The fall bloom will start in the next few weeks with Japanese knotweed, Joe Pye weed, asters and the rock star of the fall season, golden rod, beginning to bloom. Most beekeepers will let the second wave of honey flow be stockpiled and allow the bees to keep it to help them get through the winter months. The first maples bloom in early March, six months from now; that’s a long time from now. This is how most commercial beekeepers are thinking now.

Preventing deadouts

To be successful at beekeeping, you must plan ahead. Planning ahead now, in late August, means treating mites NOW. Many beekeepers who have winter losses will tell you they had been treated for mites, but after a little more questioning, will reveal they were treated in October or November — too late! The bees that overwinter must be free of mites and the viruses they transmit to survive. Sure, you will get outliers that do survive, and the beekeeper who had treated late also has some survivors, but the percentages will catch up with you, and you will have winter deadouts.

deformed wings
The circled bees exhibit deformed wing virus caused by Varroa mite infestations. (Scott Svab photo)

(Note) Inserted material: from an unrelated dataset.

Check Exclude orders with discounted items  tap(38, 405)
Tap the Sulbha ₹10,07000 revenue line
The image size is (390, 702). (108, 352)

Yu-Cheng Zhu, in a published abstract in Environ Pollut 2022, cites the Varroa mite as one of the major adverse factors causing honey bee population declines. Zhu’s study compared hives that were treated with Apivar (amitraz) to untreated hives. The untreated colonies had increased deformed wing virus with decreased physiological and immunity-related functions in late-season honey bees. Furthermore, bees with lower susceptibilities (contact and oral toxicities) were less vulnerable to insecticides than the bees without the Apivar treatment. To sum it up, the viruses impair the bees’ immune system and make them more vulnerable to insecticides.

I have noticed many bees that appear healthy with good populations crash after the first weeks of cold temperatures, going into November. This early-season die-off, I believe, is caused by a high viral load that inhibits the bees’ natural ability to produce sustainable heat when forming a cluster. More research will be needed, but perhaps the muscles that control the shivering and produce the heat are impaired by the deformed wing virus, although it is not outwardly manifested to the degree of a misshapen wing that is easily identified on individual bees that are infected.

Prepare now for winter and treat your bees for mites to help ensure they will make it through winter for next year’s bumper crop of honey. The time and effort you put in this month may be the difference between success and failure for next year.